* _Your task_
A faithful, complete transcription of the listing is required.

************

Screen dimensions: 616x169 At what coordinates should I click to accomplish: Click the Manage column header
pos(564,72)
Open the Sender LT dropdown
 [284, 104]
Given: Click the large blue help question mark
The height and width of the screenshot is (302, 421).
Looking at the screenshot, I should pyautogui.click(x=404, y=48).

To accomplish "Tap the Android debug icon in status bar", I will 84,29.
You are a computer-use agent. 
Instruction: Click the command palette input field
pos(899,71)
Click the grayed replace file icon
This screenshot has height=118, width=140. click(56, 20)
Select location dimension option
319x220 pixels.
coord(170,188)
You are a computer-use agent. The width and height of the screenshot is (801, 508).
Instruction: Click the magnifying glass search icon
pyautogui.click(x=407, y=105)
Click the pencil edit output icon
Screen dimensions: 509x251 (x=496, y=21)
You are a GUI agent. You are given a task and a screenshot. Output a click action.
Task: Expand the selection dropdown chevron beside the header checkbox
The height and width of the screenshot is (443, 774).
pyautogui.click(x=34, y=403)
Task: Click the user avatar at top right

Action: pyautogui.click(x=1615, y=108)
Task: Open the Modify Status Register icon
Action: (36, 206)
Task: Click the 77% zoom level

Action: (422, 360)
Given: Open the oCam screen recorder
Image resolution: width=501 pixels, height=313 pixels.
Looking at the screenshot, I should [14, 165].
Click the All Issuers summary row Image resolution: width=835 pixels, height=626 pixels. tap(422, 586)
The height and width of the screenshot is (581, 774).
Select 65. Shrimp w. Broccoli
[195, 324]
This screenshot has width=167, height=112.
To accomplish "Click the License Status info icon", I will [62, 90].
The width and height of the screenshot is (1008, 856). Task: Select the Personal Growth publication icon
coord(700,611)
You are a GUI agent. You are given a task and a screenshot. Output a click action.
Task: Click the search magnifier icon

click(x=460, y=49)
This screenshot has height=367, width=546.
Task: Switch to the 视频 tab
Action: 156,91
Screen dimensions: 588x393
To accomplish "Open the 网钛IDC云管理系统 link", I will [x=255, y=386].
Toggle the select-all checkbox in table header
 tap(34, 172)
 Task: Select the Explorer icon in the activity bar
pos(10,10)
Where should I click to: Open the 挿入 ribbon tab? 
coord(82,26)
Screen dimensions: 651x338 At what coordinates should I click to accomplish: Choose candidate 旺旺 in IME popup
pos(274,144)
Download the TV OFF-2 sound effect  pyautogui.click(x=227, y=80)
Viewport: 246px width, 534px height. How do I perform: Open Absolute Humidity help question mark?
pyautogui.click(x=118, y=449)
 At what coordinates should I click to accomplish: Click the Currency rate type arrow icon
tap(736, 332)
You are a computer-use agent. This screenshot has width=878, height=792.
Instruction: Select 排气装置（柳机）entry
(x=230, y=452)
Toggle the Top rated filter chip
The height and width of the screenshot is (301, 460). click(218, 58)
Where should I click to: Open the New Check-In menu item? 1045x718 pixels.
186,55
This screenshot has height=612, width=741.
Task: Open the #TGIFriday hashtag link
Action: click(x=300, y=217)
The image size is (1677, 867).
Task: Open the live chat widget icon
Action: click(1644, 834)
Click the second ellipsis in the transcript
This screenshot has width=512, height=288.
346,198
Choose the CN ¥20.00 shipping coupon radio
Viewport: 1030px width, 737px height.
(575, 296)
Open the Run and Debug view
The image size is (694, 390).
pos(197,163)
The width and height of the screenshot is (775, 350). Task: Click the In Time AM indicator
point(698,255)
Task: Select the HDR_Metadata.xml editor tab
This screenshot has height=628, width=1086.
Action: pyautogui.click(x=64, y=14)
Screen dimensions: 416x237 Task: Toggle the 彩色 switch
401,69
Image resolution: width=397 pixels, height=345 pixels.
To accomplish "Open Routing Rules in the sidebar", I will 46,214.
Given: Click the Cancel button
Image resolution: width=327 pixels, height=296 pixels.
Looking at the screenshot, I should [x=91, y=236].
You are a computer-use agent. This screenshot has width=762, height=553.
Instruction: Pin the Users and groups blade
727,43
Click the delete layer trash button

************

* _Exercise solution_
Screen dimensions: 616x169 At what coordinates should I click to accomplish: Click the Manage column header
pos(564,72)
Open the Sender LT dropdown
 [284, 104]
Given: Click the large blue help question mark
The height and width of the screenshot is (302, 421).
Looking at the screenshot, I should pyautogui.click(x=404, y=48).

To accomplish "Tap the Android debug icon in status bar", I will 84,29.
You are a computer-use agent. 
Instruction: Click the command palette input field
pos(899,71)
Click the grayed replace file icon
This screenshot has height=118, width=140. click(56, 20)
Select location dimension option
319x220 pixels.
coord(170,188)
You are a computer-use agent. The width and height of the screenshot is (801, 508).
Instruction: Click the magnifying glass search icon
pyautogui.click(x=407, y=105)
Click the pencil edit output icon
Screen dimensions: 509x251 (x=496, y=21)
You are a GUI agent. You are given a task and a screenshot. Output a click action.
Task: Expand the selection dropdown chevron beside the header checkbox
The height and width of the screenshot is (443, 774).
pyautogui.click(x=34, y=403)
Task: Click the user avatar at top right

Action: pyautogui.click(x=1615, y=108)
Task: Open the Modify Status Register icon
Action: (36, 206)
Task: Click the 77% zoom level

Action: (422, 360)
Given: Open the oCam screen recorder
Image resolution: width=501 pixels, height=313 pixels.
Looking at the screenshot, I should [14, 165].
Click the All Issuers summary row Image resolution: width=835 pixels, height=626 pixels. tap(422, 586)
The height and width of the screenshot is (581, 774).
Select 65. Shrimp w. Broccoli
[195, 324]
This screenshot has width=167, height=112.
To accomplish "Click the License Status info icon", I will [62, 90].
The width and height of the screenshot is (1008, 856). Task: Select the Personal Growth publication icon
coord(700,611)
You are a GUI agent. You are given a task and a screenshot. Output a click action.
Task: Click the search magnifier icon

click(x=460, y=49)
This screenshot has height=367, width=546.
Task: Switch to the 视频 tab
Action: 156,91
Screen dimensions: 588x393
To accomplish "Open the 网钛IDC云管理系统 link", I will [x=255, y=386].
Toggle the select-all checkbox in table header
 tap(34, 172)
 Task: Select the Explorer icon in the activity bar
pos(10,10)
Where should I click to: Open the 挿入 ribbon tab? 
coord(82,26)
Screen dimensions: 651x338 At what coordinates should I click to accomplish: Choose candidate 旺旺 in IME popup
pos(274,144)
Download the TV OFF-2 sound effect  pyautogui.click(x=227, y=80)
Viewport: 246px width, 534px height. How do I perform: Open Absolute Humidity help question mark?
pyautogui.click(x=118, y=449)
 At what coordinates should I click to accomplish: Click the Currency rate type arrow icon
tap(736, 332)
You are a computer-use agent. This screenshot has width=878, height=792.
Instruction: Select 排气装置（柳机）entry
(x=230, y=452)
Toggle the Top rated filter chip
The height and width of the screenshot is (301, 460). click(218, 58)
Where should I click to: Open the New Check-In menu item? 1045x718 pixels.
186,55
This screenshot has height=612, width=741.
Task: Open the #TGIFriday hashtag link
Action: click(x=300, y=217)
The image size is (1677, 867).
Task: Open the live chat widget icon
Action: click(1644, 834)
Click the second ellipsis in the transcript
This screenshot has width=512, height=288.
346,198
Choose the CN ¥20.00 shipping coupon radio
Viewport: 1030px width, 737px height.
(575, 296)
Open the Run and Debug view
The image size is (694, 390).
pos(197,163)
The width and height of the screenshot is (775, 350). Task: Click the In Time AM indicator
point(698,255)
Task: Select the HDR_Metadata.xml editor tab
This screenshot has height=628, width=1086.
Action: pyautogui.click(x=64, y=14)
Screen dimensions: 416x237 Task: Toggle the 彩色 switch
401,69
Image resolution: width=397 pixels, height=345 pixels.
To accomplish "Open Routing Rules in the sidebar", I will 46,214.
Given: Click the Cancel button
Image resolution: width=327 pixels, height=296 pixels.
Looking at the screenshot, I should [x=91, y=236].
You are a computer-use agent. This screenshot has width=762, height=553.
Instruction: Pin the Users and groups blade
727,43
Click the delete layer trash button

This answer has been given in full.